Antoine ainda encontrava refúgio contra a melancolia
na literatura, embora Pélissier tenha dito que Antoine lia mais por razões
técnicas do que por distração. O diário de campanha da companhia 2/33 fornece o
exemplo surpreendente desse fato. Em julho de 1944, Saint-Exupéry foi a Túnis
de avião para o batismo do filho de seu comandante René Gavoille, do qual
aceitara ser padrinho. Seus companheiros de equipe não conseguiam afastar
Antoine da leitura de um romance policial na qual estava imerso. “Ele lê no
jipe. Lê no campo de aviação enquanto todos esperam que ele suba ao avião. Lê
no avião enquanto alguém vai buscar o aparelho de escuta que ele sempre
esquece. Não deixa que ninguém lhe arranque o livro das mãos antes da partida,
com o pretexto de que faltam apenas algumas páginas e decola com o livro em
cima dos joelhos. Todos estamos convencidos de que, após a decolagem, ele
mergulhará novamente na leitura e que a história terminará com um contato
brutal do avião com algo duro. Passamos a noite rezando.”

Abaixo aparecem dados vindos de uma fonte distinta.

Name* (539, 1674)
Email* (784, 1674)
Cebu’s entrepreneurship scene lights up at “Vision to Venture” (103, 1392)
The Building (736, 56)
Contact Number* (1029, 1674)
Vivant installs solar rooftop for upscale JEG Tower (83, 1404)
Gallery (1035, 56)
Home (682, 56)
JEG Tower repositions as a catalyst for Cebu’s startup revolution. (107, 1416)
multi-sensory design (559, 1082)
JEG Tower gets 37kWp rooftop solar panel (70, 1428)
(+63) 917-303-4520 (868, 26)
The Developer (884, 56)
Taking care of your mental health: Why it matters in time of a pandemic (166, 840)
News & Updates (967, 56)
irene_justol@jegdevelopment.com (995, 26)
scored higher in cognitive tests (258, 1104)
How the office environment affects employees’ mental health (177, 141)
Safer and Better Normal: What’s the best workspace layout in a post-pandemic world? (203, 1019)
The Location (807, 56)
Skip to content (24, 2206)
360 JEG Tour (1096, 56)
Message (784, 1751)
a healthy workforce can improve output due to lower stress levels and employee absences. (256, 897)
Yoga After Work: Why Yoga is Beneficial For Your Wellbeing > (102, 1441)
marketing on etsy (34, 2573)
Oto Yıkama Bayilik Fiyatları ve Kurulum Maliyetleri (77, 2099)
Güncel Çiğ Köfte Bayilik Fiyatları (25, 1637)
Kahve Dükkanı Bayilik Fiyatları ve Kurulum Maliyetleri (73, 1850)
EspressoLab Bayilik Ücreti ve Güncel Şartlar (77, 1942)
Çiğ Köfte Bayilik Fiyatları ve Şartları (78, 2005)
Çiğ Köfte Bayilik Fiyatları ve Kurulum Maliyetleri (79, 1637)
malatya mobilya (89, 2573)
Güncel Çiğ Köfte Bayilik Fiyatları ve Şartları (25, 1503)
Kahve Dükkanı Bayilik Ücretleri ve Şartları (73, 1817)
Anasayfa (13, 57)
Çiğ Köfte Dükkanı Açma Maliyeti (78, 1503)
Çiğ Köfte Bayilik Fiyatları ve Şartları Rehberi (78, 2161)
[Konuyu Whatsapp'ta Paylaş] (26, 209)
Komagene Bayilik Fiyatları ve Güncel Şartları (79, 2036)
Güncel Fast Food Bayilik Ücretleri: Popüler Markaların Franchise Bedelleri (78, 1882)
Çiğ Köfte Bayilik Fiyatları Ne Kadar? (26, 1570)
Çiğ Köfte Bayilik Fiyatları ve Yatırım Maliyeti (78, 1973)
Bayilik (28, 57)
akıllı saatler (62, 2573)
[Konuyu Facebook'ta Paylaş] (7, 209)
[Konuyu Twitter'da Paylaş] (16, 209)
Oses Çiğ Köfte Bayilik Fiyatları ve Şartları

Mais tarde, num jantar, os convidados ficaram olhando
durante mais de uma hora o avião de Saint-Exupéry descrever círculos sobre a
pista de aterrissagem, enquanto ele terminava o livro. “Não sabemos que romance
era aquele”, diz Pélissier. “Mas podemos pensar que aquilo que Saint-Exupéry
perseguia na leitura era menos o interesse pela história do que o problema
técnico de sua construção. Sua imaginação, como a de Poe, analisava tanto a
trama do livro como seu desenvolvimento ou seus problemas, e, ao mesmo tempo,
procurava soluções para o enigma.”
No entanto, um dos trechos ditados em Nova York
proporciona a prova de que raramente Saint-Exupéry ia além de sua própria
experiência pessoal para encontrar as histórias ou o tema de seus escritos. O
chefe berbere queixa-se amargamente das torturas de uma dor nas costas que os
médicos não conseguem curar. “Agora, sou como uma árvore da floresta sob o
machado do lenhador e Deus me abaterá como a uma torre gasta”, escreveu
Saint-Exupéry naquilo que equivale a uma profecia. No dia 6 de novembro de 1943 caiu numa escada sem iluminação e
machucou dolorosamente as costas. Nas semanas seguintes, as consequências da
queda tornaram-se o assunto principal de uma enorme correspondência com
Pélissier, com frequência colocada embaixo da porta do médico. Em seu livre Les Cinq Visages de Saint-Exupéry,
Pélissier descreve em dez páginas a reação de Antoine após o acidente. Ele não
podia admitir que o médico se negasse a acreditar que tinha fraturado a coluna.
Pélissier publicou separadamente as cartas que lhe
foram dirigidas durante os três meses seguintes, pois o conjunto era demasiado
volumoso para ser incluído em seu livro. Esse correio diluviano, entregue em
mãos, só acabou quando Saint-Exupéry aceitou a contragosto o diagnóstico do
médico, bem como sua recusa a receitar um longo período de repouso. Esse
“assunto absurdo”, como dizia Antoine, estava recheado do estranho humor dos
hipocondríacos. No entanto, assume um significado bem maior quando se sabe que
o traumatismo causado pela queda aumentaria ainda mais a depressão causada pela
suspensão dos voos e pela polêmica com os gaullistas.
Nas cartas, Saint-Exupéry insiste em seu desejo de
ficar gravemente enfermo, o que lhe forneceria uma razão válida para ter sido
rejeitado pela Força Aérea e, quando finalmente reconhece que suas dores
dorsais são menos graves do que pensava, convence-se de que está com câncer.
Foi preciso radiografá-lo. Em 24 de fevereiro de 1944, Pélissier anunciou-lhe que ele sofria apenas de azia estomacal
benigna provocada pela excessiva absorção de remédios e por uma alimentação
muito condimentada.
Sem esperança de se salvar do ônus da existência,
graças a uma eventual doença mortal, Saint-Exupéry novamente fez de tudo para
retomar a qualquer preço o serviço ativo. Em abril de 1944, finalmente teve
ganho de causa. Pouco mais de três meses depois, ele estaria morto.